Ich habe gelernt, mich immer vornehm im Hintergrund zu halten, vor allem dann, wenn andere sich prügeln. Ich habe gelernt, dass man immer freundlich bleibt, und dass man sich zurückzieht, wenn man mal nicht freundlich bleiben kann. Ich habe auch gelernt, dass man dann dabei meistens auf der Strecke bleibt, aber was macht das schon, die Hauptsache ist doch, die Form bleibt gewahrt.

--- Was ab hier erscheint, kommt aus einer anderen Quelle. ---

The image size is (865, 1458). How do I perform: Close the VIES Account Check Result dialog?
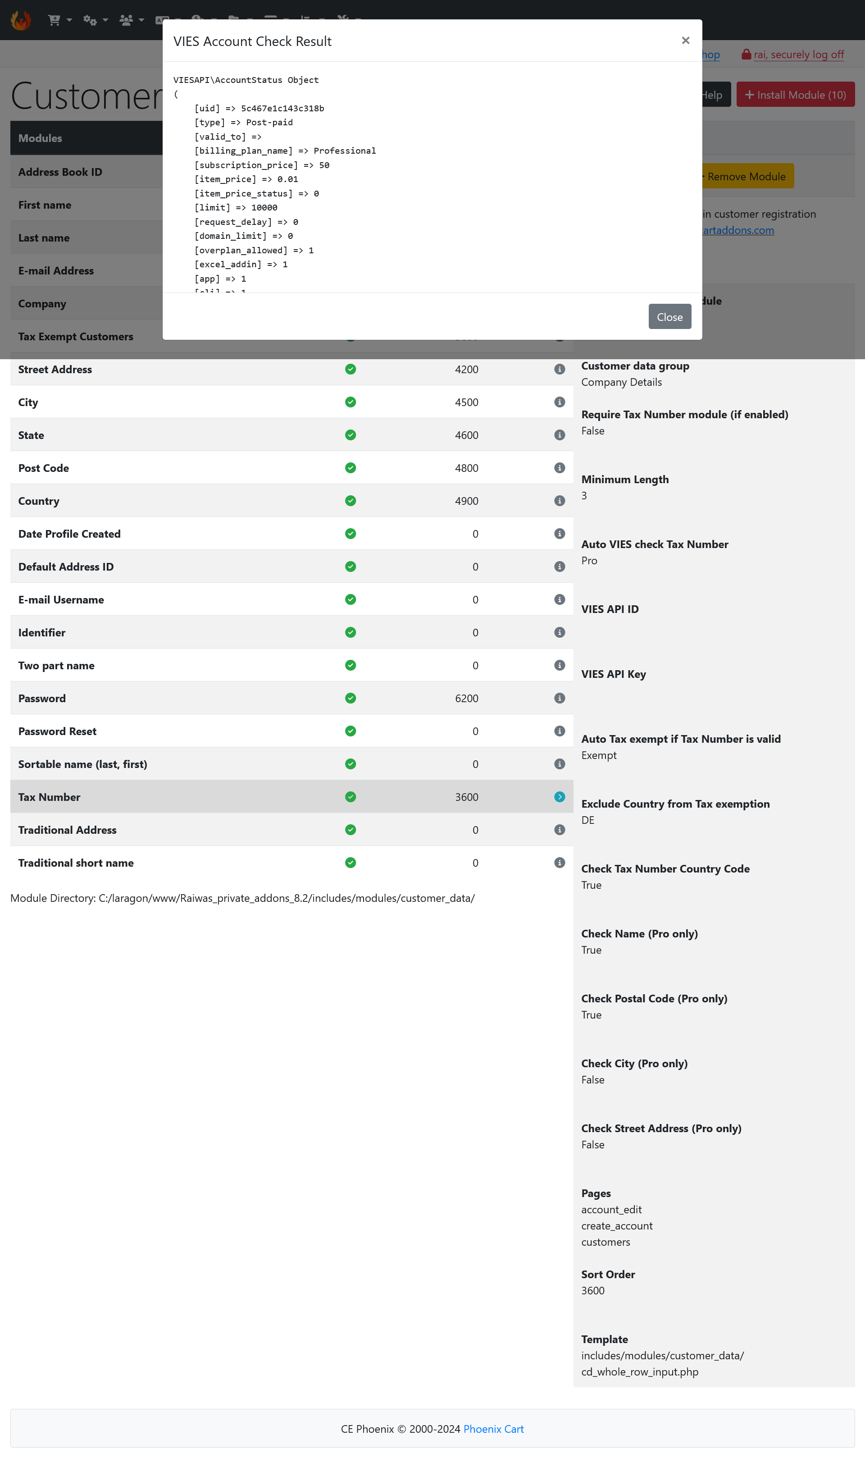click(685, 40)
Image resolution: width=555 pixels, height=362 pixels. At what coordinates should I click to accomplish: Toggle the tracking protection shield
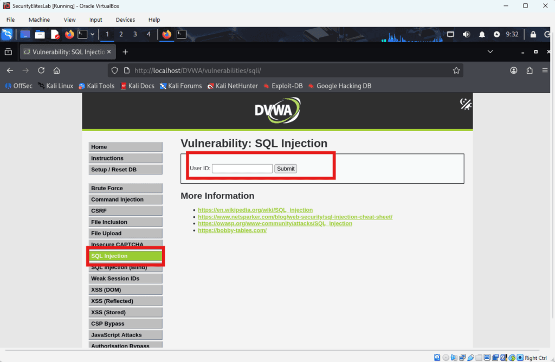[x=114, y=70]
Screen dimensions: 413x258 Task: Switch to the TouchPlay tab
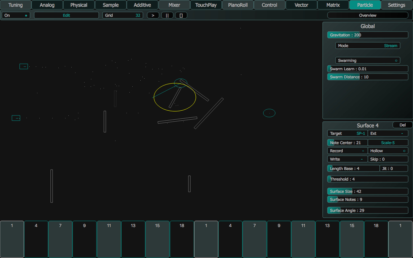pyautogui.click(x=206, y=5)
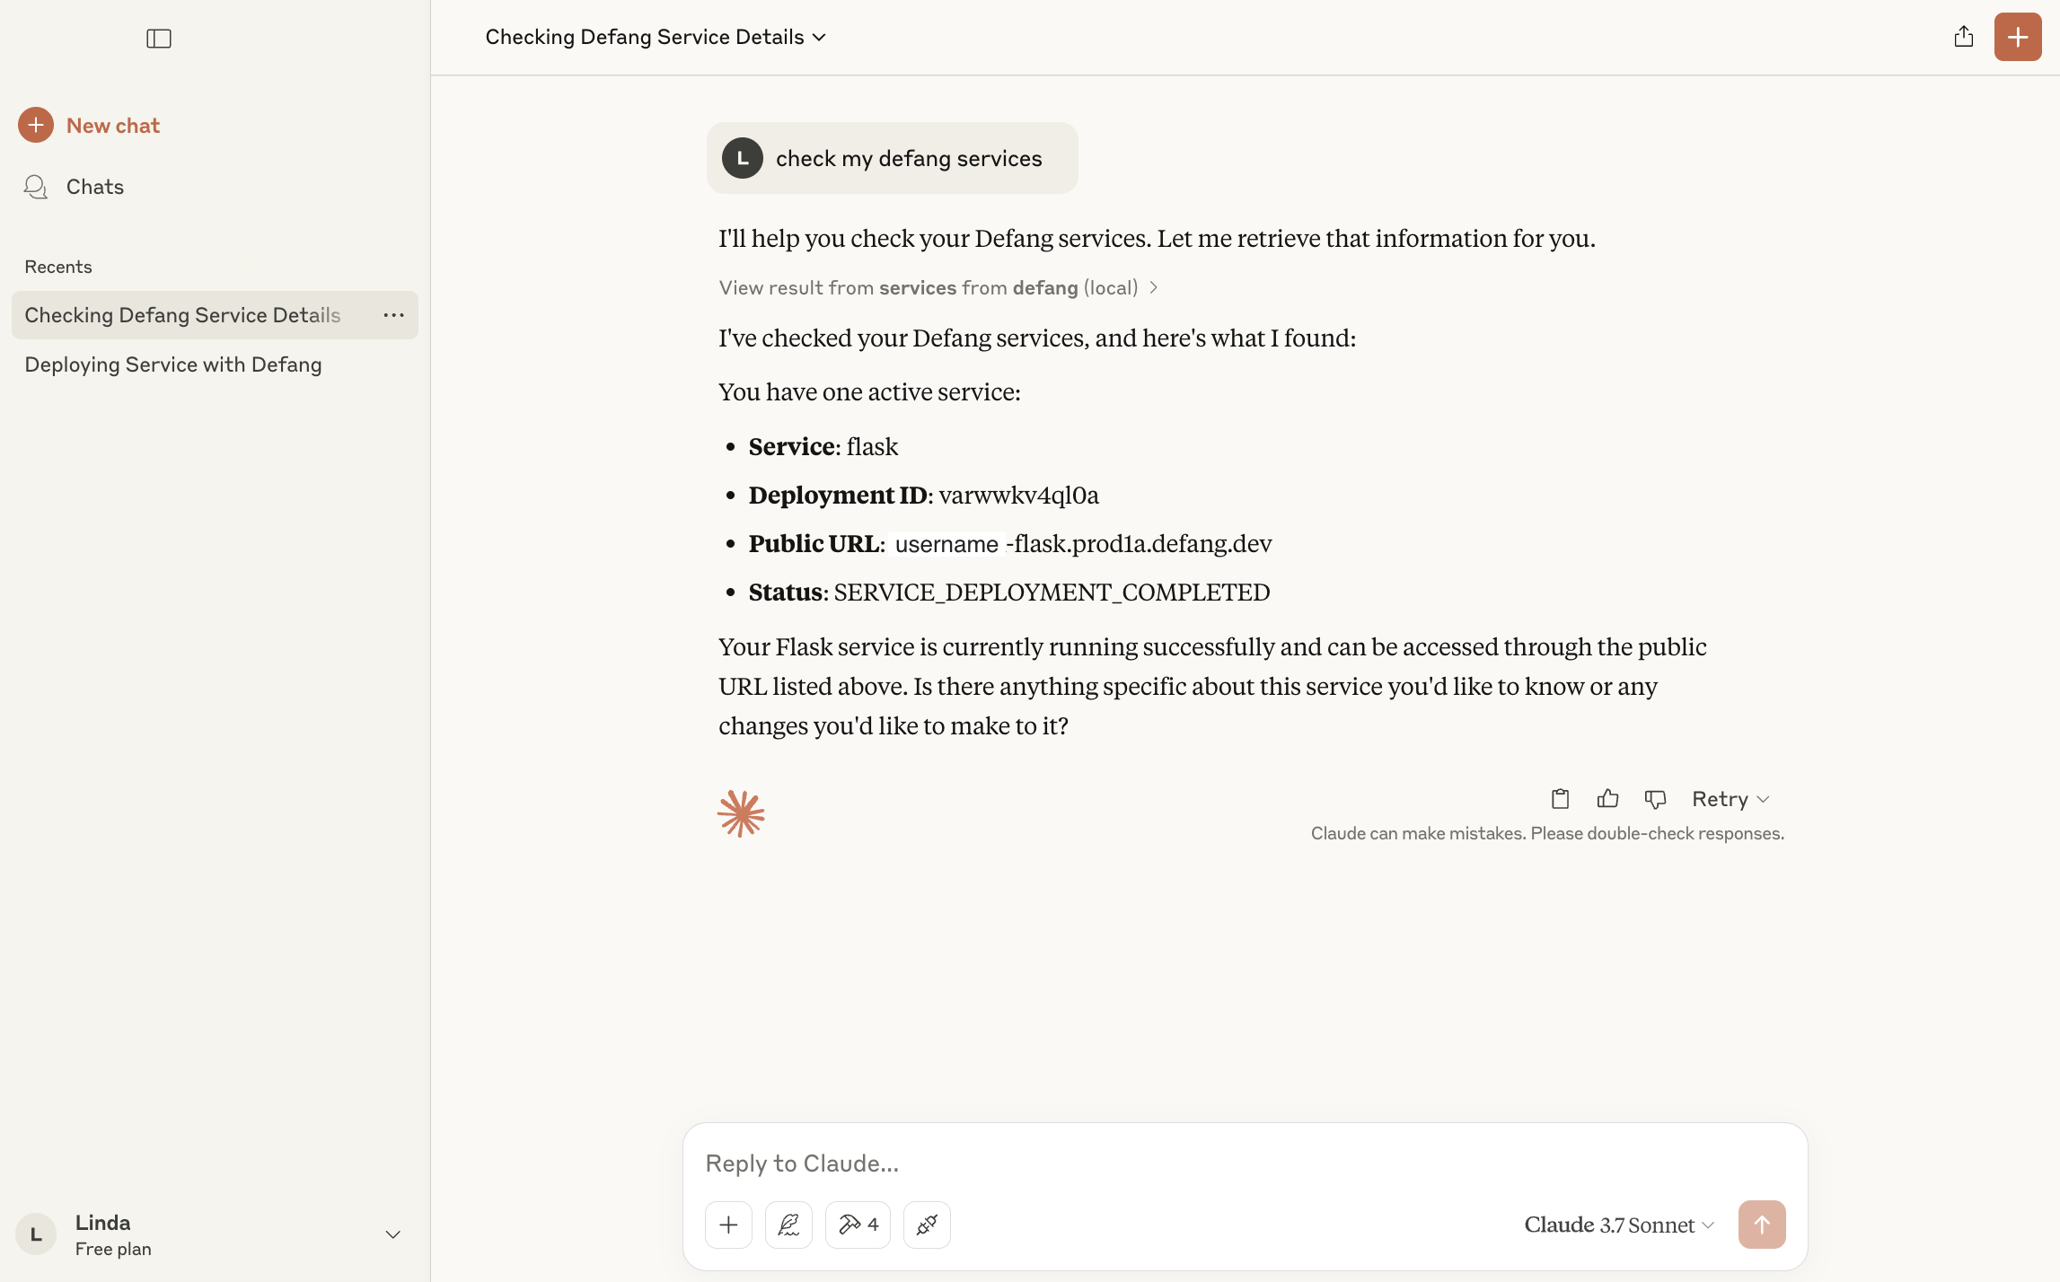2060x1282 pixels.
Task: Click the plug connector icon
Action: click(927, 1225)
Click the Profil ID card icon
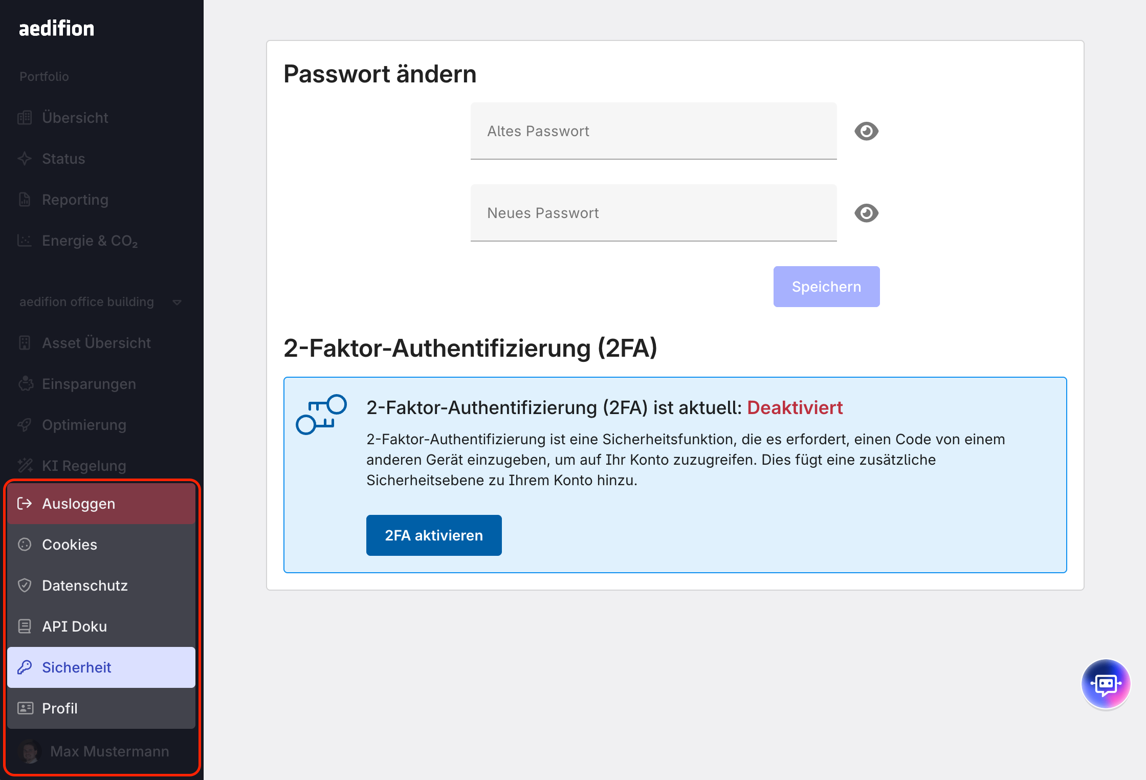This screenshot has width=1146, height=780. [x=25, y=708]
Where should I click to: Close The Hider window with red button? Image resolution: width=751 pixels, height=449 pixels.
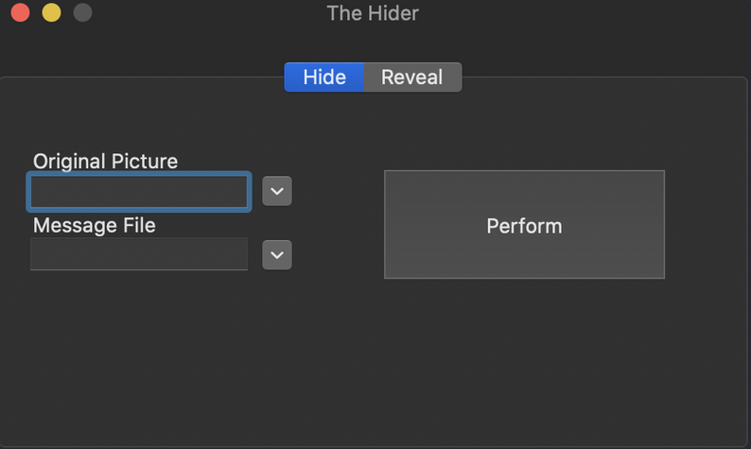[20, 13]
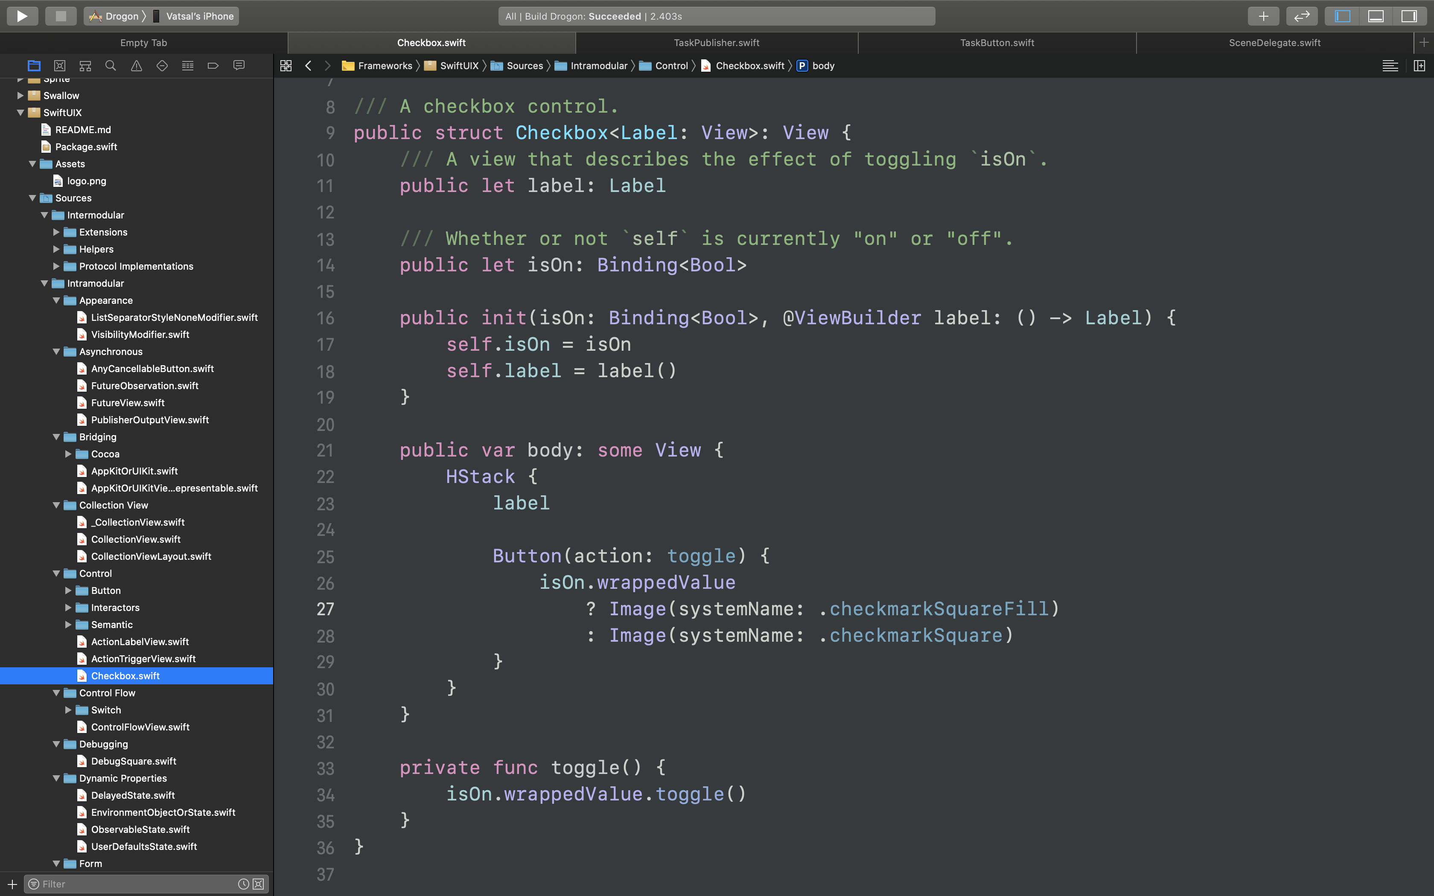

Soweit recht nett und nobel. Aber irgendwann wird es unerträglich, dass die Aalglatten immer gewinnen. Die, die nie einen Fehler machen, weil sie sich nie aus der Sicherheit ihrer geistigen Besenkammer hinauswagen. Die, die sich zusammenklüngeln, weil sie sonst niemanden finden würden, der über ihre jämmerlichen Witze lacht. Die, die immer jemand finden müssen, auf den sie hinunterschauen können, um sich selber stark zu fühlen.

Oh ja, ich kenn euch noch. Auf dem Land gibt es reichlich von eurer Sorte. Leute, denen alles peinlich ist, außer der eigenen Selbstgerechtigkeit. Die die größten Gemeinheiten über andere verbreiten und dann mit dem unschuldigen Grinsen dastehen und behaupten, es wäre doch alles nur ein Spass gewesen. Die immer einen Weg finden, die Schuld auf andere abzuwälzen, wenn sie Mist gebaut haben.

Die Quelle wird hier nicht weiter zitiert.